El fin del estado de alarma, el próximo 9 de mayo, y el anuncio de Sánchez de que no tiene intención de prorrogarlo, nos devuelve a una casilla de salida que ya ocupamos antes. Ocurrió en junio y después se repitió en octubre. Sin el armazón excepcional del artículo 116 de la Constitución (convertido por la fuerza de los hechos en habitual), nos precipitamos hacia un vacío legal que abre dos escenarios: la negociación en el Congreso de otra prórroga del estado de alarma (complicada en la recta final de la campaña madrileña del 4-M) o legislar para que la cogobernanza pueda ejercerse con el engranaje legal pertinente.
Afianzar el modelo
La recomendación del Consejo de Estado al Gobierno para que legisle y cubra el espacio en blanco que deja el decaimiento de la alarma vuelve a ser ignorada. El Ejecutivo, que el pasado mes de mayo se comprometió a hacerlo, se resiste ahora a reformar la Ley de Salud Pública de 1986 o a desarrollar otra específica para la pandemia que nos acompaña ya desde hace más de un año (y que no sabemos por cuanto tiempo más lo hará). Sin seguir la directriz del Consejo de Estado ni la propuesta de la oposición (Pablo Casado ha ofrecido adaptar la legislación en 15 días), España está abocada, una vez más, a que las decisiones que adopten las autonomías para frenar al virus tengan que ser ratificadas o rechazadas, una por una, por los jueces y tribunales, al ser decisiones que afectan directamente a derechos fundamentales. Un futuro de inseguridad jurídica y ralentización en la toma de decisiones que a quien más afectará será, obviamente, a los ciudadanos.

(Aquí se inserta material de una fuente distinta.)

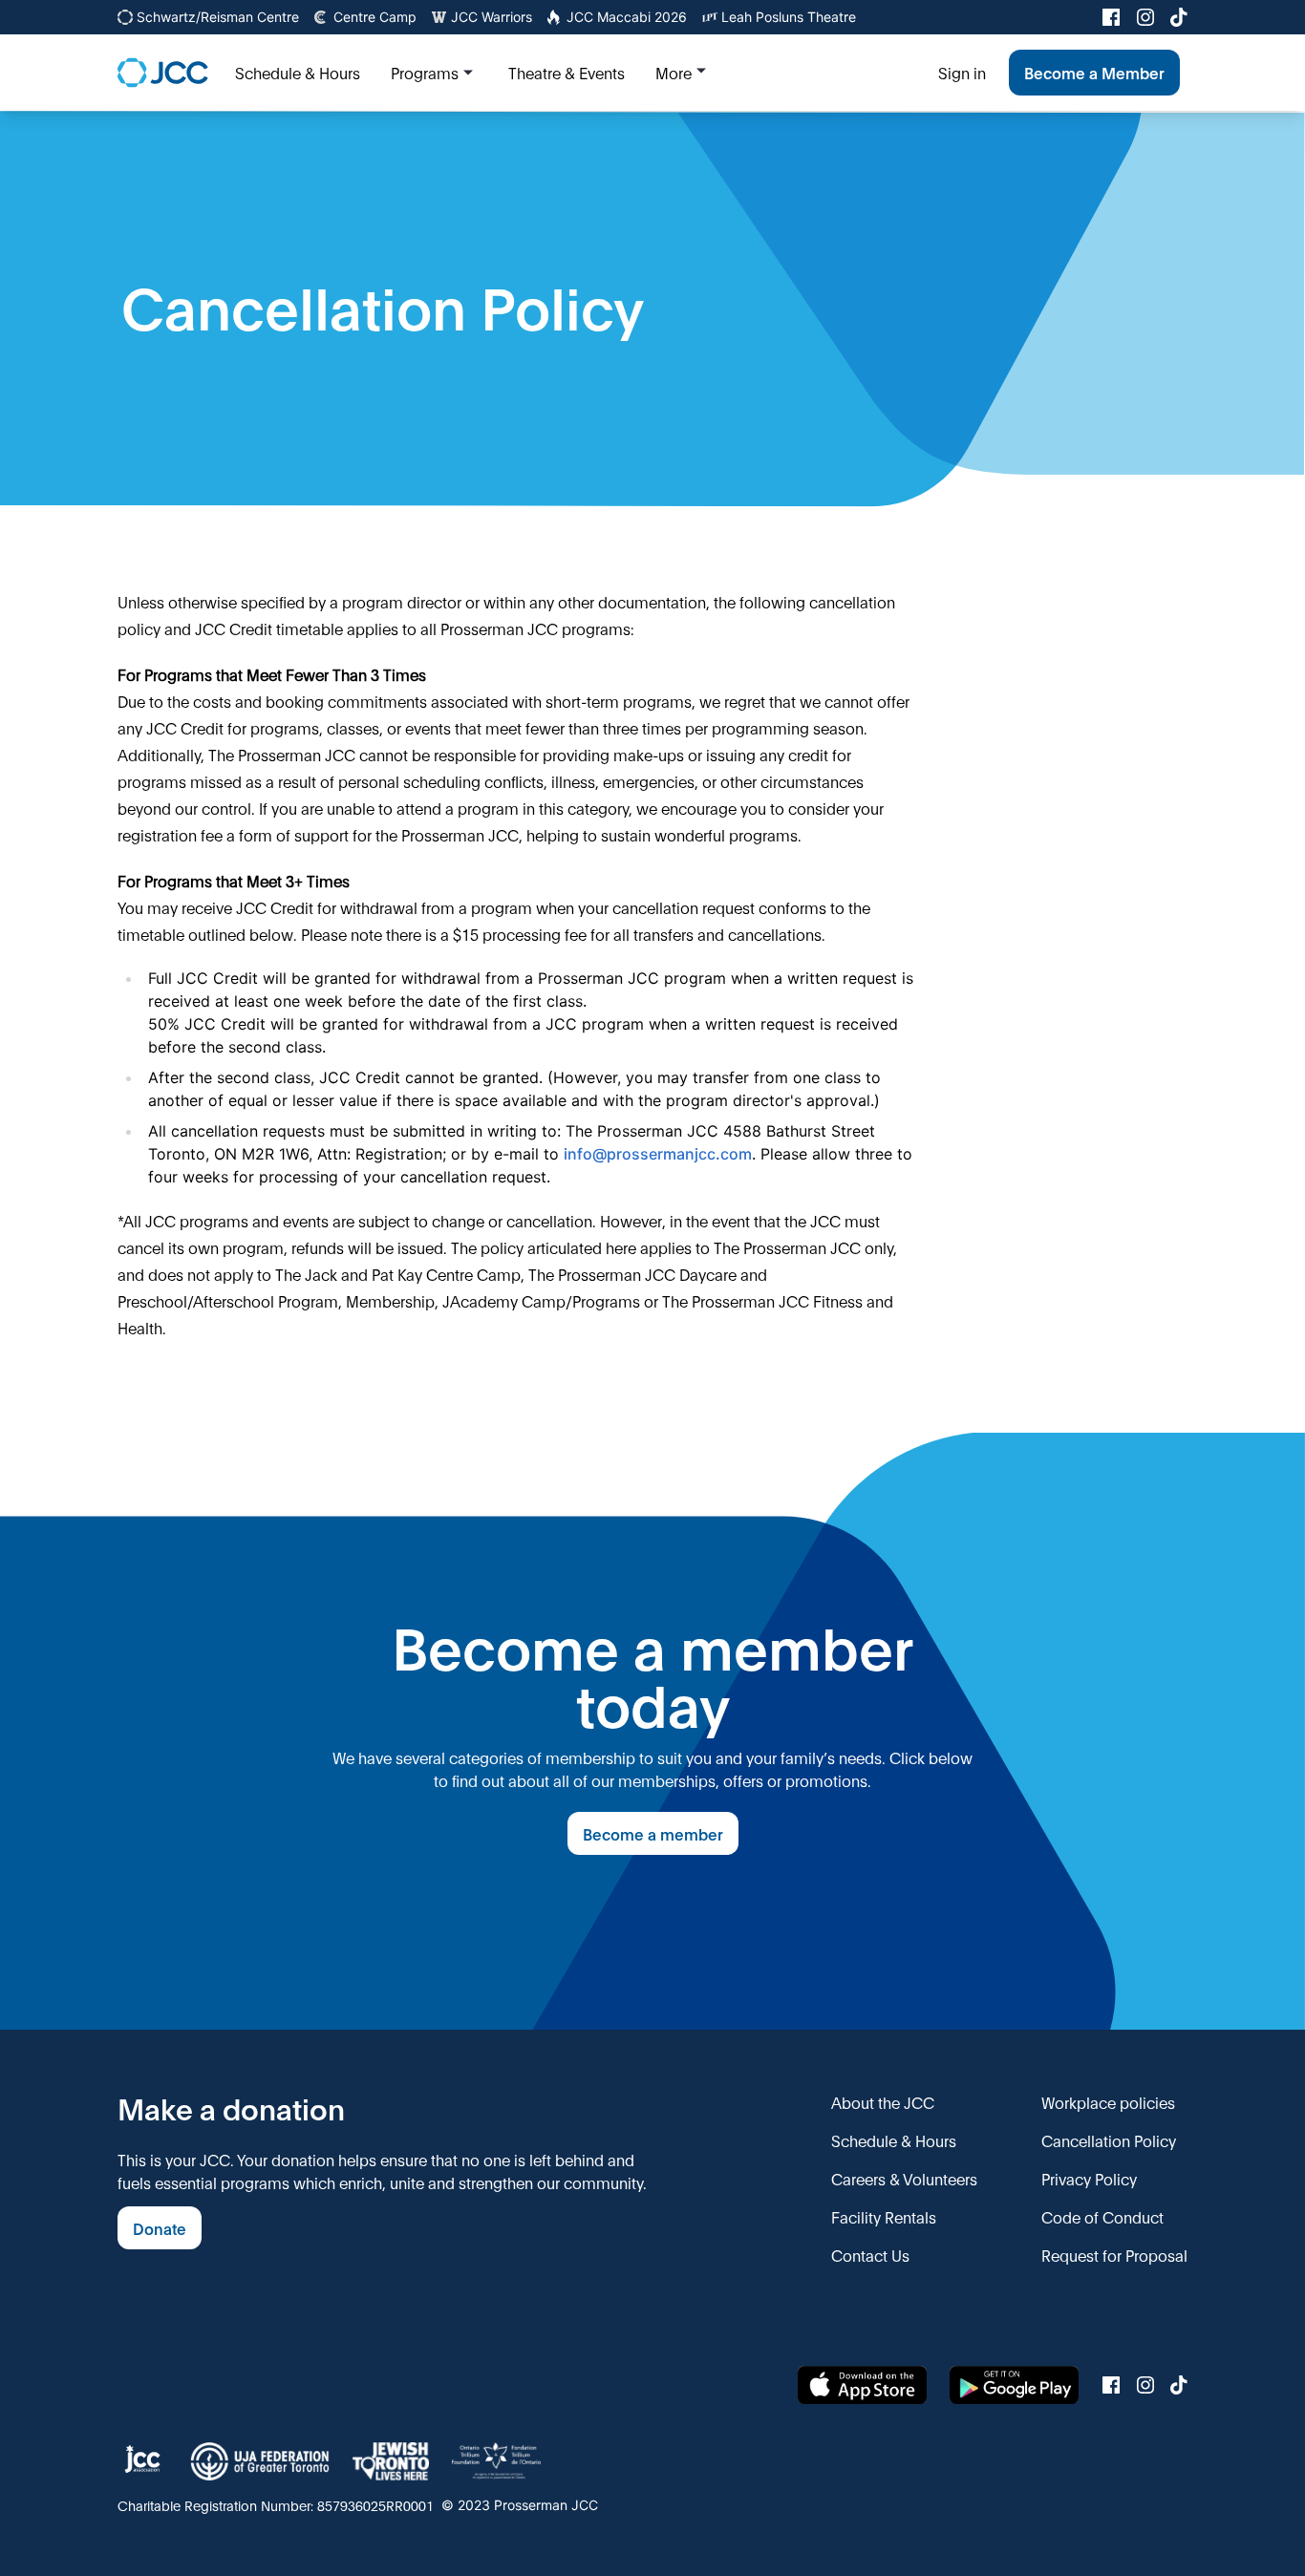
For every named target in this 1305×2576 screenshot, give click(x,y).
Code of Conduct (1102, 2216)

Es cierto que un mayor desarrollo del Título VIII de la Constitución, para clarificar las competencias de las distintas administraciones, ayudaría en este choque casi permanente, pero el éxito (o el fracaso) en la gestión de la pandemia en España no radica en este punto, sino en la coordinación política. Si se defiende una cogobernanza real, la cuestión supera la ideología para recaer en la acción del Gobierno y en su responsabilidad de negociar y acordar con las comunidades todas y cada una de las decisiones. Zakaria recurre a una cita de Lenin para recordarnos que «hay décadas en las que no pasa nada y semanas en las que pasan décadas». Parece que estamos en unas de esas semanas, intensas y determinantes, en las que afrontar la gestión conjunta de nuestro modelo de Estado. Nuestro éxito depende de ello.